# Wood ID Please!



## JohnInTexas (Apr 1, 2014)

I picked up a few logs from a fence row someone was clearing. It had a nice multi-color end grain. I have no idea what the branches or leaves of the tree looked like so I'm asking for a little help so I won't have to go chop down a bunch of trees looking for more of this colored wood!

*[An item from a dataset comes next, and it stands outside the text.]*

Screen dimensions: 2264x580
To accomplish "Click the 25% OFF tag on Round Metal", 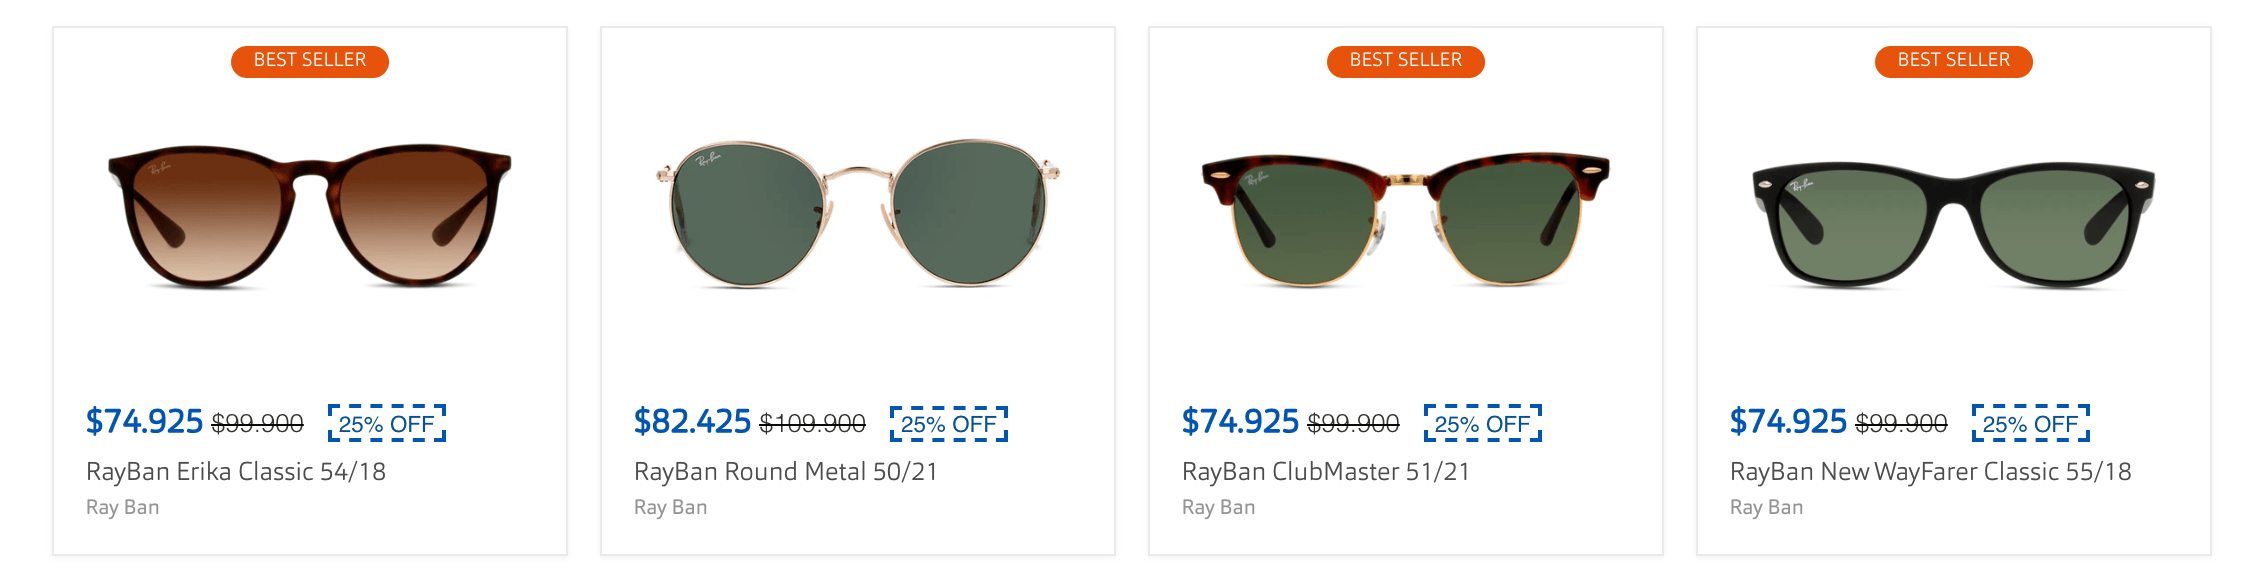I will 949,424.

I turned these pieces green and it warped a LOT drying but didn't crack. The white outer wood shrinks a lot. The inner wood is multi-colored bands of brown, green, and yellow and doesn't shrink so much. It fades a bit drying but keeps a nice color. It has a unique aroma but I don't know how to describe it. A friend thinks it might be elm or hawthorn. It grows in mesic to upland soil in East Texas.

Thanks!


----------



## JohnInTexas (Apr 1, 2014)

Here is another photo a bit closer.


----------



## JohnInTexas (Apr 1, 2014)

And a final, hopefully one showing the grain....


----------



## mako1 (Jan 25, 2014)

Black locust or honey locust.Somtimes called osage orange in Texas.


----------



## tinstar (Mar 5, 2014)

Looks like pecan to me. Does it smell like a horse?


----------



## Steve Neul (Sep 2, 2011)

Looks like Osage Orange to me also.


----------



## tinstar (Mar 5, 2014)

How would you describe the smell of Osage orange? Just curious, I've never worked with it.


----------



## Steve Neul (Sep 2, 2011)

As best as I can remember osage orange smells like the green pod around a walnut. Must be similar as the pod will stain your hands on osage orange too.


----------



## Porcupossum (Feb 13, 2015)

Honey Locust , Black Locust and Osage Orange (horse apple,bois d'arc) are three different woods.
I have noticed Honey locust has a unique ring tone when you knock it with your fist. its harder than mesquite. Osage orange and honey locust both respond to black light, but from what i have noticed, they respond in different ways. The honey locust has some annual rings that show up nicely, while the osage orange luminates mainly between the white sapwood, and the inner hard wood with an intense yellow line.
Between black locust and honey locust there are some differences, like one of them has poisonous beans (probably black locust).
I haven't turned black locust yet, but honey locust is one of my favorite, I'm pretty sure that isn't what you have there. Grain does look like osage orange, just not as yellow as the ones i see around central TX. but we all know the way the soil affects the color of wood, right?


----------



## mako1 (Jan 25, 2014)

"Honey Locust , Black Locust and Osage Orange (horse apple,bois d'arc) are three different woods."
I agree but most people confuse them.People in Texas frequently call black locust ,osage orange.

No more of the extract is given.